TASK TO CARRY OUT
Output the full listing exactly, character for character.

RECORDS FOR THIS TASK
§

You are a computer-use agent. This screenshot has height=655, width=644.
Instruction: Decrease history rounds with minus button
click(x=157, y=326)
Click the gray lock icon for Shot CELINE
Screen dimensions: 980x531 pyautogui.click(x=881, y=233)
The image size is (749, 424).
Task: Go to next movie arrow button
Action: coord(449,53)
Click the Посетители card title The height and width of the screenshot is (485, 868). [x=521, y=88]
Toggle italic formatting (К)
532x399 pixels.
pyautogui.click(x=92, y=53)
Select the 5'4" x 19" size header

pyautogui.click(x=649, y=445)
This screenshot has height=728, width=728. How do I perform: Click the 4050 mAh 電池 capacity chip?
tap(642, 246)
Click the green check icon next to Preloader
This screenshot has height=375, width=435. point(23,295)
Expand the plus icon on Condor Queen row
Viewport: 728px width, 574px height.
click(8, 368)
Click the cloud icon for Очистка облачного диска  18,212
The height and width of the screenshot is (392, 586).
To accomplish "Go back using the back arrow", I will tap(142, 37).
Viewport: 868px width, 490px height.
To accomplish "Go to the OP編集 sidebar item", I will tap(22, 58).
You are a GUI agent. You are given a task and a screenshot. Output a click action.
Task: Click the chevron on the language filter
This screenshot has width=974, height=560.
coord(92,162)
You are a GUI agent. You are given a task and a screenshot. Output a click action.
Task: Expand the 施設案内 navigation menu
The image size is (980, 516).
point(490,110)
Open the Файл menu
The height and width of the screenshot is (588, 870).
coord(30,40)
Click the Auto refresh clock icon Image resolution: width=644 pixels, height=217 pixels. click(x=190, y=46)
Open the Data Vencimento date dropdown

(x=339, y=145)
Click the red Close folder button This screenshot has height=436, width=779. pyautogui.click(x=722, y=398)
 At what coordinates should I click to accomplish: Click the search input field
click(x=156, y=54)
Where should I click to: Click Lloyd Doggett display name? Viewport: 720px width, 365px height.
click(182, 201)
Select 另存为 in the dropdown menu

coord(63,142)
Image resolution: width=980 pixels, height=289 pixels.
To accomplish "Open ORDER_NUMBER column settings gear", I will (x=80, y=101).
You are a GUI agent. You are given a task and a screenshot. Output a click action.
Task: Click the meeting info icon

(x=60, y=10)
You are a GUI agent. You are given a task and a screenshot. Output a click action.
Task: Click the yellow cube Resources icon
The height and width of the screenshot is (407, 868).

§

TASK RESPONSE
You are a computer-use agent. This screenshot has height=655, width=644.
Instruction: Decrease history rounds with minus button
click(x=157, y=326)
Click the gray lock icon for Shot CELINE
Screen dimensions: 980x531 pyautogui.click(x=881, y=233)
The image size is (749, 424).
Task: Go to next movie arrow button
Action: coord(449,53)
Click the Посетители card title The height and width of the screenshot is (485, 868). [x=521, y=88]
Toggle italic formatting (К)
532x399 pixels.
pyautogui.click(x=92, y=53)
Select the 5'4" x 19" size header

pyautogui.click(x=649, y=445)
This screenshot has height=728, width=728. How do I perform: Click the 4050 mAh 電池 capacity chip?
tap(642, 246)
Click the green check icon next to Preloader
This screenshot has height=375, width=435. point(23,295)
Expand the plus icon on Condor Queen row
Viewport: 728px width, 574px height.
click(8, 368)
Click the cloud icon for Очистка облачного диска  18,212
The height and width of the screenshot is (392, 586).
To accomplish "Go back using the back arrow", I will tap(142, 37).
Viewport: 868px width, 490px height.
To accomplish "Go to the OP編集 sidebar item", I will tap(22, 58).
You are a GUI agent. You are given a task and a screenshot. Output a click action.
Task: Click the chevron on the language filter
This screenshot has width=974, height=560.
coord(92,162)
You are a GUI agent. You are given a task and a screenshot. Output a click action.
Task: Expand the 施設案内 navigation menu
The image size is (980, 516).
point(490,110)
Open the Файл menu
The height and width of the screenshot is (588, 870).
coord(30,40)
Click the Auto refresh clock icon Image resolution: width=644 pixels, height=217 pixels. click(x=190, y=46)
Open the Data Vencimento date dropdown

(x=339, y=145)
Click the red Close folder button This screenshot has height=436, width=779. pyautogui.click(x=722, y=398)
 At what coordinates should I click to accomplish: Click the search input field
click(x=156, y=54)
Where should I click to: Click Lloyd Doggett display name? Viewport: 720px width, 365px height.
click(182, 201)
Select 另存为 in the dropdown menu

coord(63,142)
Image resolution: width=980 pixels, height=289 pixels.
To accomplish "Open ORDER_NUMBER column settings gear", I will (x=80, y=101).
You are a GUI agent. You are given a task and a screenshot. Output a click action.
Task: Click the meeting info icon

(x=60, y=10)
You are a GUI agent. You are given a task and a screenshot. Output a click action.
Task: Click the yellow cube Resources icon
The height and width of the screenshot is (407, 868).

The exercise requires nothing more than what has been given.